In my last post, I analyzed the impact of traditional and social media on the Republican primary contest. Here, I’ll look at the issues that have had the most media traction since May 29, when Mitt Romney gained enough delegates to claim the Republican presidential nomination.
The dominant issue since late May has been jobs and employment. A key driver of coverage was the Department of Labor’s monthly jobs report, released on June 1. The release resulted in a large spike in coverage, as both President Obama and Romney commented on the report, and it’s likely that subsequent reports will draw significant pick-up during the rest of the campaign. A second spike in jobs coverage occurred during mid- June when both candidates visited the battleground state of Ohio to promote their visions for creating new jobs.
At the other end of the spectrum is the relatively light volume of coverage since late May for issues such as immigration, taxes and health care, which played central roles in recent presidential and congressional campaigns.
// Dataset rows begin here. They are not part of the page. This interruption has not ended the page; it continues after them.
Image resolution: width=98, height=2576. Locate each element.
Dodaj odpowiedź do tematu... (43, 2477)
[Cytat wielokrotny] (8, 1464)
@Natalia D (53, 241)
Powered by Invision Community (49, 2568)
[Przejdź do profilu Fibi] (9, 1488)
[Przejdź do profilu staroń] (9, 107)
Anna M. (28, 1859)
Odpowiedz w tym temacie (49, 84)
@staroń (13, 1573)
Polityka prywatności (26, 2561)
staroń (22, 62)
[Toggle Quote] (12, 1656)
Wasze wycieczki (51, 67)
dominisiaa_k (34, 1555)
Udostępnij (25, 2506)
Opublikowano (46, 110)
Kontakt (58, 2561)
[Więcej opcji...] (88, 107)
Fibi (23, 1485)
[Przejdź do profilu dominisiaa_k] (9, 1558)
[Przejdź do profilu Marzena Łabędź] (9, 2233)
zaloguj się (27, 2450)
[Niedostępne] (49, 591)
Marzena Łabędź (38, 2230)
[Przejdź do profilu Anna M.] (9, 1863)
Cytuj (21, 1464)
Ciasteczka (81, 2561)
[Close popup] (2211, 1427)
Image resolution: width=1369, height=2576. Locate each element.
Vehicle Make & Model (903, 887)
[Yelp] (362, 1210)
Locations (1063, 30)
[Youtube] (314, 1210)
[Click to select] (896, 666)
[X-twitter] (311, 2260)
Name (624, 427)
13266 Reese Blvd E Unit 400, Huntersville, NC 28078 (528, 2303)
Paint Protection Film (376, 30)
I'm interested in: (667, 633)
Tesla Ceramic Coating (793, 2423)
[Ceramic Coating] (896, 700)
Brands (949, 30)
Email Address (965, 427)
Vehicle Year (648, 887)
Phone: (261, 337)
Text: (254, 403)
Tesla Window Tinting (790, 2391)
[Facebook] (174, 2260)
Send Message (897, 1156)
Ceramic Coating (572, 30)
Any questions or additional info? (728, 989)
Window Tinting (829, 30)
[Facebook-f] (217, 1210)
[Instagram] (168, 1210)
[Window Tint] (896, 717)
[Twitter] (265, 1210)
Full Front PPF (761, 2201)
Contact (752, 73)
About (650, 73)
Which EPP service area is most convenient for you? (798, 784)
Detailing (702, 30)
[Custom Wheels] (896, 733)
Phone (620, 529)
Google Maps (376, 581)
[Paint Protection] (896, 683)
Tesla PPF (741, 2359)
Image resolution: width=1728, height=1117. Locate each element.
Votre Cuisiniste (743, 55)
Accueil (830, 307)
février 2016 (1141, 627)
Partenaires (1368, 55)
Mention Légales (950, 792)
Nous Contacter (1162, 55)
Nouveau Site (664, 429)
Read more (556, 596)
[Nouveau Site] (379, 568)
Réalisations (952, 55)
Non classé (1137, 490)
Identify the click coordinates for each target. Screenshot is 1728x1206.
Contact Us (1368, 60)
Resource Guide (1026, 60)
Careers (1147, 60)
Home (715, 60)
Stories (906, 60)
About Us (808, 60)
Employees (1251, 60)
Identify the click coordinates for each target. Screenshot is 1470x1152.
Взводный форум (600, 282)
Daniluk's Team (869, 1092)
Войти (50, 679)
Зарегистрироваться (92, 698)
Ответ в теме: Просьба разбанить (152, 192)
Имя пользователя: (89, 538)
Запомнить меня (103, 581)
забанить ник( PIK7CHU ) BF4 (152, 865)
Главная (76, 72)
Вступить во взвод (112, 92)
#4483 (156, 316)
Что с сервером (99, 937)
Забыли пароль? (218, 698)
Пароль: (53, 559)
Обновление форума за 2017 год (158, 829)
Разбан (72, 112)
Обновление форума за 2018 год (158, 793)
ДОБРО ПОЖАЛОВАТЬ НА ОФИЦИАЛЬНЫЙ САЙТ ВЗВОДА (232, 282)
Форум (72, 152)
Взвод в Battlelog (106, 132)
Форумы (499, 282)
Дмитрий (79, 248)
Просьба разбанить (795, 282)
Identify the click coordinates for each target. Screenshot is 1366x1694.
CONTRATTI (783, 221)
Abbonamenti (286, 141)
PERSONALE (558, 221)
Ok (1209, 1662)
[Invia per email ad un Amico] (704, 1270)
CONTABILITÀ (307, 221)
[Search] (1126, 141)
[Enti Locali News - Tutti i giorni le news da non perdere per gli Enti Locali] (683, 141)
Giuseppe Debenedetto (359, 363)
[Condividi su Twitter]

The low volume of health care coverage has been particularly surprising, since the Affordable Care Act has been a much debated component of Obama’s legislative initiatives, and Romney’s health care program was a centerpiece of his term as governor of Massachusetts. It’s worth noting, however, that this issue will likely gain significant traction after the Supreme Court rules on key components of the Affordable Care Act this summer.
Social media results have generally mirrored traditional media for coverage of jobs, taxes and health care. This indicates that the candidates’ campaigns or the government’s scheduled economic reports are driving the discussions and setting the agenda for traditional media coverage and conversations in social media.